Tarifvertrag avr (ost) des diakonischen werkes der ekm

Diözesan- und Pfarrwerke der Nächstenliebe, die zu den Hauptaufgaben der Bischöfe und Priester gehören, werden von ihnen, wie die Tradition bezeugt, den Dienern im kirchlichen Dienst, d.h. den Diakonen, anvertraut. (148) So ist auch der Dienst der Nächstenliebe in der christlichen Erziehung; in der Ausbildung von Predigern, Jugendgruppen und Laiengruppen; das Leben in all seinen Phasen zu fördern und die Welt nach der christlichen Ordnung zu verändern. (149) In all diesen Bereichen ist der Dienst der Diakone besonders wertvoll, da heute die geistigen und materiellen Bedürfnisse des Menschen, auf die die Kirche zu reagieren hat, stark diversifiziert sind. Sie sollten sich daher bemühen, allen Gläubigen ohne Diskriminierung zu dienen, während sie sich besonders um das Leidende und die Sündigen kümmern. Als Diener Christi und seiner Kirche müssen sie in der Lage sein, alle Ideologien und engen Parteiinteressen zu überwinden, damit sie der Sendung der Kirche nicht ihre Kraft, die Liebe Christi, nehmen. Die Diakonie sollte den Menschen zu einer Erfahrung der Liebe Gottes bringen und ihn zur Bekehrung bewegen, indem sie sein Herz dem Werk der Gnade öffnet. Aus der Sicht der Disziplin, mit diakonischer Ordination, wird der Diakon in eine bestimmte Kirche oder persönliche Prälatur eingeweiht, deren Dienst er als Geistlicher in ein religiöses Institut des geweihten Lebens oder eine klerikale Gesellschaft des apostolischen Lebens aufgenommen wurde. (13) Die Inkardination stellt nicht etwas dar, das mehr oder weniger zufällig ist, sondern ist typischerweise ein ständiges Dienstverbundenheit für einen konkreten Teil des Volkes Gottes. Dies beinhaltet eine kirchliche Mitgliedschaft auf rechtlicher, affektiver und spiritueller Ebene sowie die Verpflichtung zum Ministerdienst.

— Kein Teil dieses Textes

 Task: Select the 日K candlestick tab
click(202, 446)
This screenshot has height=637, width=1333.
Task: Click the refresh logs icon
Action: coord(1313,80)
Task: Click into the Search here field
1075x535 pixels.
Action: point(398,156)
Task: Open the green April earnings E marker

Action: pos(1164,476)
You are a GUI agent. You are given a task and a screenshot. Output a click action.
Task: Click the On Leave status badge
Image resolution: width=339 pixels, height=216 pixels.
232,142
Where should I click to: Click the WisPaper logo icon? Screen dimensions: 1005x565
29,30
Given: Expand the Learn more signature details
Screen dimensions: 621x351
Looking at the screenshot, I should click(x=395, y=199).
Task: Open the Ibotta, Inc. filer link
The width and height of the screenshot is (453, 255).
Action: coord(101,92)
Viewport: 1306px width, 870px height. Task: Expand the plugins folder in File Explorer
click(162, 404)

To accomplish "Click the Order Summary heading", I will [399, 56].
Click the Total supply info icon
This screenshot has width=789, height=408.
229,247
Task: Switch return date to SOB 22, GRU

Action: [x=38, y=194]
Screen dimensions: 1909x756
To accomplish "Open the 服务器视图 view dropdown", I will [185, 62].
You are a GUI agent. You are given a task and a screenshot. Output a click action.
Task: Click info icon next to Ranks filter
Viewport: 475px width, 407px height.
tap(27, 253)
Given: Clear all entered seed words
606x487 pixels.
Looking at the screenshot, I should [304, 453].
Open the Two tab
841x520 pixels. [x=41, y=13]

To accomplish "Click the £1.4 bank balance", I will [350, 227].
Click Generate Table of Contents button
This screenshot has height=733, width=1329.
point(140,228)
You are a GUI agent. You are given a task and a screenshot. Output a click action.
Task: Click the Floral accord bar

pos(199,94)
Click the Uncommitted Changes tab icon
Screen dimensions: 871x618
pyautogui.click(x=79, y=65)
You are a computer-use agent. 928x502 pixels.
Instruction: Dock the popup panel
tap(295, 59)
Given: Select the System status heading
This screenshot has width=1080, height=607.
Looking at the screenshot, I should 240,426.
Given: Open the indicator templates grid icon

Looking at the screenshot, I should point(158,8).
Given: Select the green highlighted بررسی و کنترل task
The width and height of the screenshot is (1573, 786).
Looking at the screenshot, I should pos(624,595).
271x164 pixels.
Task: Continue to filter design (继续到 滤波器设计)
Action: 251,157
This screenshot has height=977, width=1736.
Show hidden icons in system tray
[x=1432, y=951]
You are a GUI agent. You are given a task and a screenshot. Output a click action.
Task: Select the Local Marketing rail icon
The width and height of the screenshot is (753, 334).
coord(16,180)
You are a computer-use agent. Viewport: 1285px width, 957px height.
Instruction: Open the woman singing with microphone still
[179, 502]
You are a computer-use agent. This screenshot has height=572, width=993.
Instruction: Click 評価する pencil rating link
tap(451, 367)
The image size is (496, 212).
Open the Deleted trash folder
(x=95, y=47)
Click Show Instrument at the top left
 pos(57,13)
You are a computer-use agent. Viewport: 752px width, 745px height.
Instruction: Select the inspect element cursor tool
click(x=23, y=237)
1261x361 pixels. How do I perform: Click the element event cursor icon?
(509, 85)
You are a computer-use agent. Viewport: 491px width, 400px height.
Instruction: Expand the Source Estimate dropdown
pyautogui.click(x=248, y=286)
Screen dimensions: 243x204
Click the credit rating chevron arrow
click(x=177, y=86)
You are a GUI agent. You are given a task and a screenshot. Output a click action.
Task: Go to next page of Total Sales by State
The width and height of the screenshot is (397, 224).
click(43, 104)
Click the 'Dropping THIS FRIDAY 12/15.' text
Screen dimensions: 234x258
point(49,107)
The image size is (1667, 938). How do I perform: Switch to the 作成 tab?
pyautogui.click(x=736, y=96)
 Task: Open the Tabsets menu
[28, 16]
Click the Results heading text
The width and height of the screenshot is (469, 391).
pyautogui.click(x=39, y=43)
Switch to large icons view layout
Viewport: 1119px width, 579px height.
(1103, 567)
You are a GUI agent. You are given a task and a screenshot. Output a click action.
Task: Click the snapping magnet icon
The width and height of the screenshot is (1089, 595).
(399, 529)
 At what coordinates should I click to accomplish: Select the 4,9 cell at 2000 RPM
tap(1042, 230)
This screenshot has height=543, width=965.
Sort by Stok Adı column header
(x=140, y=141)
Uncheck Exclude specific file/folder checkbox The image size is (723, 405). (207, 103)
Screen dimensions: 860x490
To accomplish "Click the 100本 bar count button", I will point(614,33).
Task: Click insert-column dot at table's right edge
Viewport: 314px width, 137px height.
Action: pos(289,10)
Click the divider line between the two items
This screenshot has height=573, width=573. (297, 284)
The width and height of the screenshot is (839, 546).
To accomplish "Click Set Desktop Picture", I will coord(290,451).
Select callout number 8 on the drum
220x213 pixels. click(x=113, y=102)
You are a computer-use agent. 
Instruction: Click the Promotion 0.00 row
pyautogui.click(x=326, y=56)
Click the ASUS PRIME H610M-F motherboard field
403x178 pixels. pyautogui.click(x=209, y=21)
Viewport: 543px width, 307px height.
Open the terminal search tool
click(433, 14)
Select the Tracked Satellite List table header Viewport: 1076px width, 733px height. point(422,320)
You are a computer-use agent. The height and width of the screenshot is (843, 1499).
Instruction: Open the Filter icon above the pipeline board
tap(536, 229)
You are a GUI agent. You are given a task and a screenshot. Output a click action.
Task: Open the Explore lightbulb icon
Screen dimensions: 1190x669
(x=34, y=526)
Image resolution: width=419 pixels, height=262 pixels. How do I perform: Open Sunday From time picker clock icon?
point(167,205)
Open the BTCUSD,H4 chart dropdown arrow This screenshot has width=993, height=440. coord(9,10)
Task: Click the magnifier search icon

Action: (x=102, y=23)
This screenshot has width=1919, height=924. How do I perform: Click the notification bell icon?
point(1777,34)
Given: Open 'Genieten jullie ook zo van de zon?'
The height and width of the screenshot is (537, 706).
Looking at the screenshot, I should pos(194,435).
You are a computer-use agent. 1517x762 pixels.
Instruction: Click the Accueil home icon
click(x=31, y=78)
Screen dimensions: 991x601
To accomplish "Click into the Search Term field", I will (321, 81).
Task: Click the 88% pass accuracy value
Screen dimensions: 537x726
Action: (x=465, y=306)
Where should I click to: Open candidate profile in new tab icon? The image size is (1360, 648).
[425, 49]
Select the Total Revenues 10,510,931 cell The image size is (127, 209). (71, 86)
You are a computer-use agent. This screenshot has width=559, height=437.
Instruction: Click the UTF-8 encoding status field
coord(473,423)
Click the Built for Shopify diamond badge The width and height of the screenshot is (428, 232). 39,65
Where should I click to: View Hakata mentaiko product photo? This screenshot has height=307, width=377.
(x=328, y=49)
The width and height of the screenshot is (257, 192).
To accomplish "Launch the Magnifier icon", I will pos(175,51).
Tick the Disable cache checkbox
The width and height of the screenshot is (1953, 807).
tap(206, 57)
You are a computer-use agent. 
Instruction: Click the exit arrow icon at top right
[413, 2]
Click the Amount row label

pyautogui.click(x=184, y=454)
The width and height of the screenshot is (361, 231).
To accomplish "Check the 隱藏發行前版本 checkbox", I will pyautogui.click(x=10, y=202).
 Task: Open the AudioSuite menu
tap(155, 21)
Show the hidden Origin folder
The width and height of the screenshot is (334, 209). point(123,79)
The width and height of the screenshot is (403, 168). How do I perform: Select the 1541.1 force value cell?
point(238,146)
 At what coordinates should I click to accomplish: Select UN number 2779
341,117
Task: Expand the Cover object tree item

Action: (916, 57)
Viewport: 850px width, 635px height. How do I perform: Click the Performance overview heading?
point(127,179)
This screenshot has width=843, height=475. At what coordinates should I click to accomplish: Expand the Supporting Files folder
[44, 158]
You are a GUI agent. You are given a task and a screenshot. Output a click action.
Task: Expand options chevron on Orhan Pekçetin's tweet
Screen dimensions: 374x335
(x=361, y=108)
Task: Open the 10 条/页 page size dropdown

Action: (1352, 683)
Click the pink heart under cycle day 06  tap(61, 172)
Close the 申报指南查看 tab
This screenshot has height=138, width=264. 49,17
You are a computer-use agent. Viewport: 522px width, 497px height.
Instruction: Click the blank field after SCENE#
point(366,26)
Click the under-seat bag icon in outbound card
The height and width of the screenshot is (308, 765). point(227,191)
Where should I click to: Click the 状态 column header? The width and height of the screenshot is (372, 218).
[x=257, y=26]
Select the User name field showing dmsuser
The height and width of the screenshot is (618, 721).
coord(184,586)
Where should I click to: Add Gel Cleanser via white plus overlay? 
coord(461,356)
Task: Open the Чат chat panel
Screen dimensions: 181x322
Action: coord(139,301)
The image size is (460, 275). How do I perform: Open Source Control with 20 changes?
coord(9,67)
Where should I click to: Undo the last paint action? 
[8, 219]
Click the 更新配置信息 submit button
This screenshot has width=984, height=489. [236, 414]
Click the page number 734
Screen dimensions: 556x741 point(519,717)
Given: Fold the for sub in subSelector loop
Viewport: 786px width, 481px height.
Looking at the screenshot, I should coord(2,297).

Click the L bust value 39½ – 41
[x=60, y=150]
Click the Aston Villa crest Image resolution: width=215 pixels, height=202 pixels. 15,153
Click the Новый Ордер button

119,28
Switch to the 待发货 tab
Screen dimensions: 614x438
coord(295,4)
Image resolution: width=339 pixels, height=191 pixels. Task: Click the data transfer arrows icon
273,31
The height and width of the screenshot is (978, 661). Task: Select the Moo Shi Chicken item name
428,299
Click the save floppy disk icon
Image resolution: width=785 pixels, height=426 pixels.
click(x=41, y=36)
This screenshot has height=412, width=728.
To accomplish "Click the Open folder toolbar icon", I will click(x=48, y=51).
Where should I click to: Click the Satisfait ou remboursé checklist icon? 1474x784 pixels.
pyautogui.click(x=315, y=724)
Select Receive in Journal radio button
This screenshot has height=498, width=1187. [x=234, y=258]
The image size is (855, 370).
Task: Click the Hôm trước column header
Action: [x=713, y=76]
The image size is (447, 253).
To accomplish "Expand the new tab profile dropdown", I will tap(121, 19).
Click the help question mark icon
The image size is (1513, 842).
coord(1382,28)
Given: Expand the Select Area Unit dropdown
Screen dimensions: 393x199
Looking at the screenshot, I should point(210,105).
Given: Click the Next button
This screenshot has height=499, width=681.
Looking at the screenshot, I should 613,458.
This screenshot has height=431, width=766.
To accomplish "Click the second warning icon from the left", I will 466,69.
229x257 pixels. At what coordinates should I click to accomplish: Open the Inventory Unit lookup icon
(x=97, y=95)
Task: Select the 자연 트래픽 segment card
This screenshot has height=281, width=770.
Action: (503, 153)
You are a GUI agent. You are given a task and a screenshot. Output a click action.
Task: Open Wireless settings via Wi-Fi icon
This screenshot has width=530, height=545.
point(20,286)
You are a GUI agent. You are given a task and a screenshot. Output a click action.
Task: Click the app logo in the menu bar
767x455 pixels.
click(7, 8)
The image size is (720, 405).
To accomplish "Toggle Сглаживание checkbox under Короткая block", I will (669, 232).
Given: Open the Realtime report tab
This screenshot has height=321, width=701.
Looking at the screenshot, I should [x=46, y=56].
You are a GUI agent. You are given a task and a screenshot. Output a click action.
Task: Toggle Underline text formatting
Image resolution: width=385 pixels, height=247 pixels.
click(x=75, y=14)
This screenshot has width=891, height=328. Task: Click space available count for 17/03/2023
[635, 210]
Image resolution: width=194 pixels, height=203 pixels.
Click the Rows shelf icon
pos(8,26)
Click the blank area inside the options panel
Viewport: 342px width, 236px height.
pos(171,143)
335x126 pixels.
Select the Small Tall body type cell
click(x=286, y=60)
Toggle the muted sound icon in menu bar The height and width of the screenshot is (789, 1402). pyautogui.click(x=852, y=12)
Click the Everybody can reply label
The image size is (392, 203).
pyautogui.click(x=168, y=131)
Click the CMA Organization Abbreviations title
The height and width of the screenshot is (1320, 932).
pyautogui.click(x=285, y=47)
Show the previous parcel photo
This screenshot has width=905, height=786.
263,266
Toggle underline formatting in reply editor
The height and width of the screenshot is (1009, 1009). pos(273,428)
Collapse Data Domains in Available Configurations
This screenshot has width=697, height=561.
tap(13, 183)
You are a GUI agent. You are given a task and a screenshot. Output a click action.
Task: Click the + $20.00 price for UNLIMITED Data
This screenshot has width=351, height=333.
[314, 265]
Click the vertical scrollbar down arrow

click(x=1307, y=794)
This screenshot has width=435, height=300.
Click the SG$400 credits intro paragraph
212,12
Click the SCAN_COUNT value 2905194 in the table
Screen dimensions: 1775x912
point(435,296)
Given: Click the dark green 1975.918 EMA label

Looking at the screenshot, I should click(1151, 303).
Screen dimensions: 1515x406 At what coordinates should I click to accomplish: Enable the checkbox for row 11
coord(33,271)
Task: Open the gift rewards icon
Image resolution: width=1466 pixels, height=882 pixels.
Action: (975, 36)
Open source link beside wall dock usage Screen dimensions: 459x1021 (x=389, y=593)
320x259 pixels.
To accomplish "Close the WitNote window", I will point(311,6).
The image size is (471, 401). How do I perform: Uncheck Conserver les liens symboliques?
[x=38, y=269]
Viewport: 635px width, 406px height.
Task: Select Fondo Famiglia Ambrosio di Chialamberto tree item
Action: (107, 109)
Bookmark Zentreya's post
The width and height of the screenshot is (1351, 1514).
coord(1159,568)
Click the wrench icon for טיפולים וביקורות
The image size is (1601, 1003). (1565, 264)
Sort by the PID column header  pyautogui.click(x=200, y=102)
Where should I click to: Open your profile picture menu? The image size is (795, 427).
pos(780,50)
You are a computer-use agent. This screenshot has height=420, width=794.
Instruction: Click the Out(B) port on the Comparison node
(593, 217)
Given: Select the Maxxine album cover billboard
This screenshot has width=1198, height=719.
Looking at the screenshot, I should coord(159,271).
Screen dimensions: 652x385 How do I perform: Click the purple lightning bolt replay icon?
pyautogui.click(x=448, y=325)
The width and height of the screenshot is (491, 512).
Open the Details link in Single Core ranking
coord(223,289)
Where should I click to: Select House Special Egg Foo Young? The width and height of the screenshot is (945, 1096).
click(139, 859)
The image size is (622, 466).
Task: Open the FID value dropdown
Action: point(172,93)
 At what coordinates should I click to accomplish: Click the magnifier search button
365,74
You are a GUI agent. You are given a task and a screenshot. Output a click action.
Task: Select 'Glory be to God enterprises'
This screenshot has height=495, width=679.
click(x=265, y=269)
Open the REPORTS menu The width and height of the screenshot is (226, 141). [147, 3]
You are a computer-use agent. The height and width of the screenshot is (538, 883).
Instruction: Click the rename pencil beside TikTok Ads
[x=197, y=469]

11. In ihrer kanonischen Disziplin erkennt die Kirche das Recht der Diakone an, untereinander Vereinigungen zu bilden, um ihr geistliches Leben zu fördern, karitative und fromme Werke zu verrichten und andere Ziele zu verfolgen, die mit ihrer sakramentalen Weihe und Mission im Einklang stehen. (52) Wie bei anderen Geistlichen ist es Diakonen nicht gestattet, Eine Vereinigung oder Gruppe, auch nicht zivilrechtlich, zu gründen, daran teilzunehmen oder Mitglieder zu sein, was mit dem Schreibstaat unvereinbar ist oder die sorgfältige Erfüllung ihrer Ministeraufgaben behindert. Sie sollen auch alle Vereinigungen meiden, deren Art, Ziele und Methoden heimtückisch für die volle hierarchische Gemeinschaft der Kirche sind. Ebenso sollen Vereinigungen vermieden werden, die der Identität des Diakonats und der Erfüllung seiner Pflichten für den Dienst der Kirche schaden, sowie jene Gruppen oder Vereinigungen, die gegen die Kirche vorgehen. (53) Die ständigen Diakone dieser Diözese leisten einen unschätzbaren Dienst bei der Besuche von Kranken und Heimkindern, der Vorbereitung von Paaren auf die Ehe, der Lehre in der RCIA und glaubensbildenden Programmen, der Verkündigung des Evangeliums, der Taufe, der Amtsamisierung bei Hochzeiten und Wecken, der Unterstützung am Altar, der Durchführung administrativer Aufgaben und vieles mehr. Aber von all diesen Formen des diakonischen Dienstes ist es der Dienst der Nächstenliebe – den Schwächsten, den Schwächsten, den Leidenden, denen, die nach herzlicher Fürsorge hungern, aber auch nach dem beruhigenden Licht des christlichen Glaubens und der Wahrheit -, das im Mittelpunkt ihrer Berufung zum ständigen Diakonat steht. Wenn er sich für die Wiederherstellung des ständigen Diakonats entscheidet, wird er darauf achten, eine geeignete Katechese zu diesem Thema zu fördern, sowohl unter Laien als auch bei Priestern und Ordensleuten, so dass der diakonische Dienst vollständig verstanden werden kann.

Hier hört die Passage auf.